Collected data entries
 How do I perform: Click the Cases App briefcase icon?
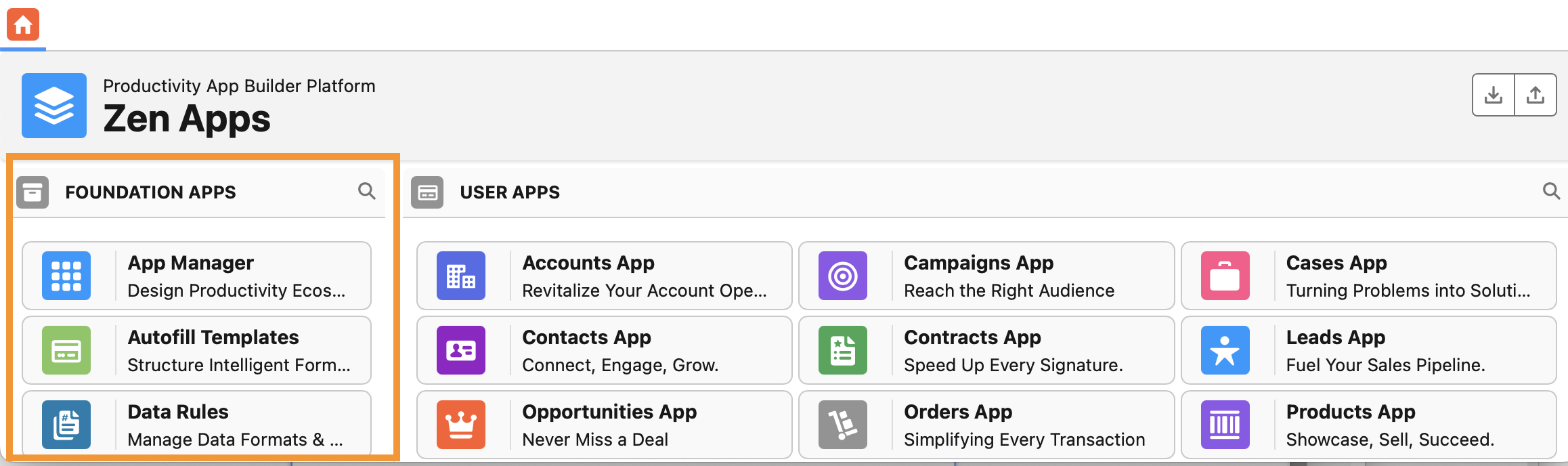(x=1225, y=276)
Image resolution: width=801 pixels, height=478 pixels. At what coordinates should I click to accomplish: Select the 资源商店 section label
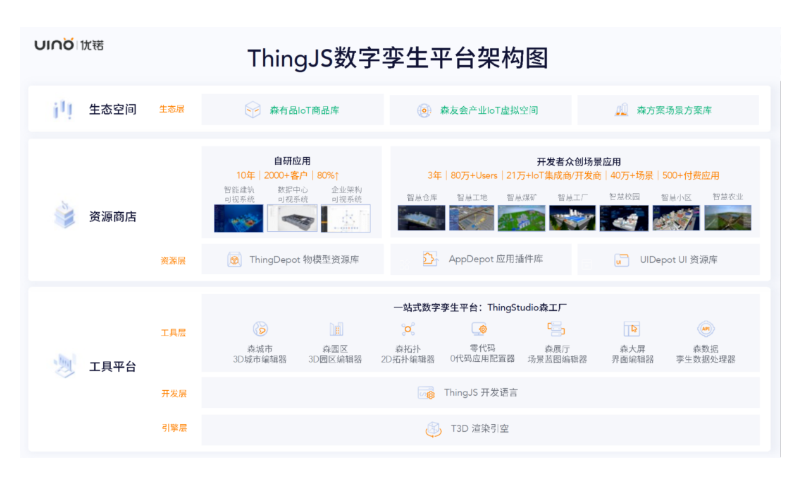pos(112,216)
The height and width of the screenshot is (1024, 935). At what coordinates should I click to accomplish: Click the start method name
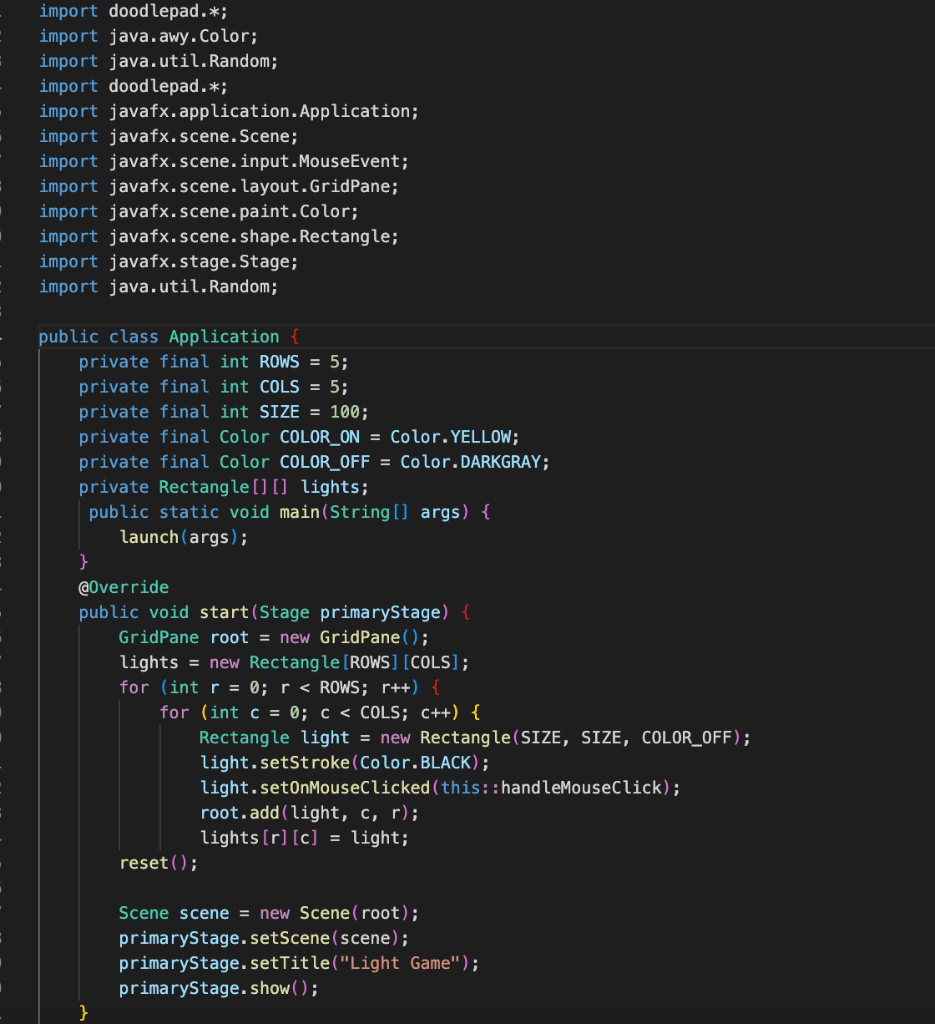point(222,612)
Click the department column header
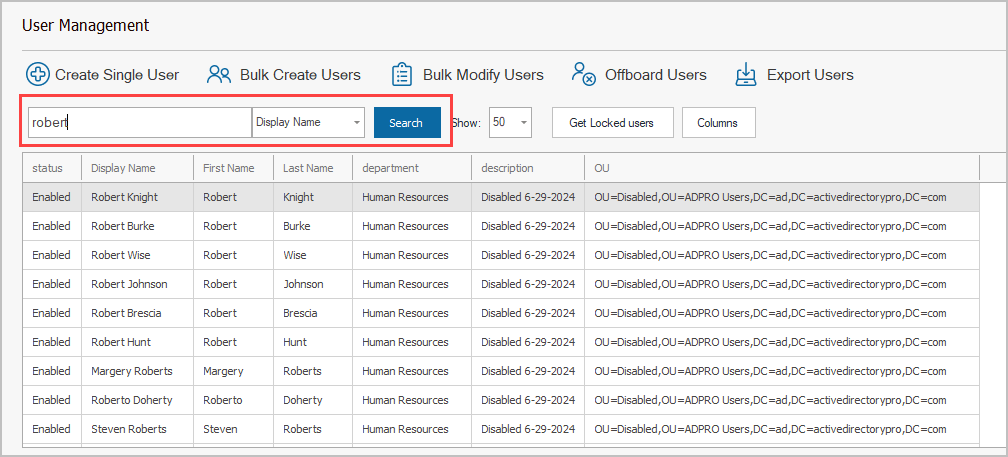 pos(390,168)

What this task involves
Repeat the data above exactly, but not the pictures.

Solution to this problem
 How do I perform: Click the Cases App briefcase icon?
(x=1225, y=276)
Image resolution: width=801 pixels, height=478 pixels. At what coordinates should I click to accomplish: Select the 资源商店 section label
pos(112,216)
The height and width of the screenshot is (1024, 935). At what coordinates should I click to accomplish: Click the start method name
point(222,612)
Click the department column header
 pos(390,168)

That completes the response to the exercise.